(Items listed in a dataset)

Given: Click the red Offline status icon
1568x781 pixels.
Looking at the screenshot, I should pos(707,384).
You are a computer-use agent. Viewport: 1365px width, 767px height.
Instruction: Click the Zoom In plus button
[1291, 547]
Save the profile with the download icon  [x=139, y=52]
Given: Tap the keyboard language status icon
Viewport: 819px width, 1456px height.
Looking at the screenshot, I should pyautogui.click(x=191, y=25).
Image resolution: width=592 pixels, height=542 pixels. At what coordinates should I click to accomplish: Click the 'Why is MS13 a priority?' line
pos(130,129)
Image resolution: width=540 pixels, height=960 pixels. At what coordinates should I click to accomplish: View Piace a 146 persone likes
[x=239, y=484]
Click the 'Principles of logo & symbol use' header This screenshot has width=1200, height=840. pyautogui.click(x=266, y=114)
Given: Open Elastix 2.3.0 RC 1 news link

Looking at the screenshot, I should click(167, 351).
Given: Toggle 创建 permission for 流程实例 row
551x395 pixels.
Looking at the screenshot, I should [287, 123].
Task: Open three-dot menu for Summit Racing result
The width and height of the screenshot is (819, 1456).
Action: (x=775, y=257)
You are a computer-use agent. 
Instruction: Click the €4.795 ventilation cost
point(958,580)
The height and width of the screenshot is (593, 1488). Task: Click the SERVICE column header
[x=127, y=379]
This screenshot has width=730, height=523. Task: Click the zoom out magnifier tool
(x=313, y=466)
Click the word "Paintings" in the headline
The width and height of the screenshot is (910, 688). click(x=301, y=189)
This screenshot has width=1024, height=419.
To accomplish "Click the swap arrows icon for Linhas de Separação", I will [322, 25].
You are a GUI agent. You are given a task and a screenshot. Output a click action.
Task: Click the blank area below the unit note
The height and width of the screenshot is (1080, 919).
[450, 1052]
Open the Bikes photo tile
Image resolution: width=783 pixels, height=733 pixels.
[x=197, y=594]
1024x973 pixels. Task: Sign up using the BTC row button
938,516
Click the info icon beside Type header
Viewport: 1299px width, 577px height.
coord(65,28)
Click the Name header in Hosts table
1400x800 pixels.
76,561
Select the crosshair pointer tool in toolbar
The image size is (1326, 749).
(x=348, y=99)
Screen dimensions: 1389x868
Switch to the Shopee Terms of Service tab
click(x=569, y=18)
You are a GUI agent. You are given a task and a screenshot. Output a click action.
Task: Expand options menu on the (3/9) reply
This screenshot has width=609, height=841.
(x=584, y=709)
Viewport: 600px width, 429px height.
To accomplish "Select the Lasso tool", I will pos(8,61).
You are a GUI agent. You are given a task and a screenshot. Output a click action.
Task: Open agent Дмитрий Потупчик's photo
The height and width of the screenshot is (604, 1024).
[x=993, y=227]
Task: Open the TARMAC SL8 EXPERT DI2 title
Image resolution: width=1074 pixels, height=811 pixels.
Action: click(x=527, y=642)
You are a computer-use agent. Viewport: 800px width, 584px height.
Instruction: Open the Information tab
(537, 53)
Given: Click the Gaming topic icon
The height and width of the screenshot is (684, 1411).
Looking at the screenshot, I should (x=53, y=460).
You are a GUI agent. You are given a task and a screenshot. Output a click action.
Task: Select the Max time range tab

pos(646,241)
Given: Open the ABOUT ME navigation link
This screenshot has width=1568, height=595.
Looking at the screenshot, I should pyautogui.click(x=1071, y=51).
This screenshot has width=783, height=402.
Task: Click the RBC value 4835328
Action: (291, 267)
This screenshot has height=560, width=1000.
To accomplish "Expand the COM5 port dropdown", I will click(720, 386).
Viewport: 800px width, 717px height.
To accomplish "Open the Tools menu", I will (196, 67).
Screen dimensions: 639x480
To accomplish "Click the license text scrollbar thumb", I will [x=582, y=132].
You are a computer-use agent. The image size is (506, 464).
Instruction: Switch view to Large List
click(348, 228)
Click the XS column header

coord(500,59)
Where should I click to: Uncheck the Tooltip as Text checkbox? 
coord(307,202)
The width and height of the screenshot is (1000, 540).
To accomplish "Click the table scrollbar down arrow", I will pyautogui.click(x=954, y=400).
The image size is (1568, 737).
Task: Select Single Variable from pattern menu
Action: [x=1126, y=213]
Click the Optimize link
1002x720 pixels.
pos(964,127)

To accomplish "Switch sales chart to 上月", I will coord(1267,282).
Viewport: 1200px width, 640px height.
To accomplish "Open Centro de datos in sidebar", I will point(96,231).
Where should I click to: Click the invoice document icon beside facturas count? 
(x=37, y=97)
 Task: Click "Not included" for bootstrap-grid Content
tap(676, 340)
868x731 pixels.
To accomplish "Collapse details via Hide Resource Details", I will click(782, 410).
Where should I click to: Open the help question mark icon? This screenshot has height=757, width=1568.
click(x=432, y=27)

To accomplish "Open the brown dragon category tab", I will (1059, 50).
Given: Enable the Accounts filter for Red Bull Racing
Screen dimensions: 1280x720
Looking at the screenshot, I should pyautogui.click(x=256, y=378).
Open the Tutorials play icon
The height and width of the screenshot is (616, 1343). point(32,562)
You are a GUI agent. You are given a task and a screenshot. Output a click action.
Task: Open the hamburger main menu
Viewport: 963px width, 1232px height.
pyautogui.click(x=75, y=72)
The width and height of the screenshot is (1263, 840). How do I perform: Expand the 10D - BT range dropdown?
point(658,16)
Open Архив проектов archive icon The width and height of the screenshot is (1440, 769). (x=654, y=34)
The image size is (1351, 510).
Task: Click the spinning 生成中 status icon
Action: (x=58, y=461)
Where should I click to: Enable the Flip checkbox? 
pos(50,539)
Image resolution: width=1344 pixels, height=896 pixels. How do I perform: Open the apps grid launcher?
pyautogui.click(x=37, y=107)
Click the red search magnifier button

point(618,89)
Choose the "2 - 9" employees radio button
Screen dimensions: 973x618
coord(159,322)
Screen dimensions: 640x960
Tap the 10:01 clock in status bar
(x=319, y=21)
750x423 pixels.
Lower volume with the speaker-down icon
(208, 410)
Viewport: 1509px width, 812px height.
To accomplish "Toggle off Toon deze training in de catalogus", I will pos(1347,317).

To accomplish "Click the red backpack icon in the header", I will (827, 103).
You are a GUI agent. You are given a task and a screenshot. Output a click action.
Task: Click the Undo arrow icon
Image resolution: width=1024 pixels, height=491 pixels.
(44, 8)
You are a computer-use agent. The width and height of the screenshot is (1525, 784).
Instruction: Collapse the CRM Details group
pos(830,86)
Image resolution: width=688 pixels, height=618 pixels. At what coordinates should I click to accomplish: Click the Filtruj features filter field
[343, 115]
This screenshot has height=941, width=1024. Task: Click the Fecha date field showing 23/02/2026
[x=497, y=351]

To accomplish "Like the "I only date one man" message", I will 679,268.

▶ Work task
Your answer must be the lines from the one with "Viewport: 1509px width, 812px height." through the last line of the data, repeated exactly and with nothing else.

▶ Task result
Viewport: 1509px width, 812px height.
To accomplish "Toggle off Toon deze training in de catalogus", I will pos(1347,317).

To accomplish "Click the red backpack icon in the header", I will (827, 103).
You are a GUI agent. You are given a task and a screenshot. Output a click action.
Task: Click the Undo arrow icon
Image resolution: width=1024 pixels, height=491 pixels.
(44, 8)
You are a computer-use agent. The width and height of the screenshot is (1525, 784).
Instruction: Collapse the CRM Details group
pos(830,86)
Image resolution: width=688 pixels, height=618 pixels. At what coordinates should I click to accomplish: Click the Filtruj features filter field
[343, 115]
This screenshot has height=941, width=1024. Task: Click the Fecha date field showing 23/02/2026
[x=497, y=351]

To accomplish "Like the "I only date one man" message", I will 679,268.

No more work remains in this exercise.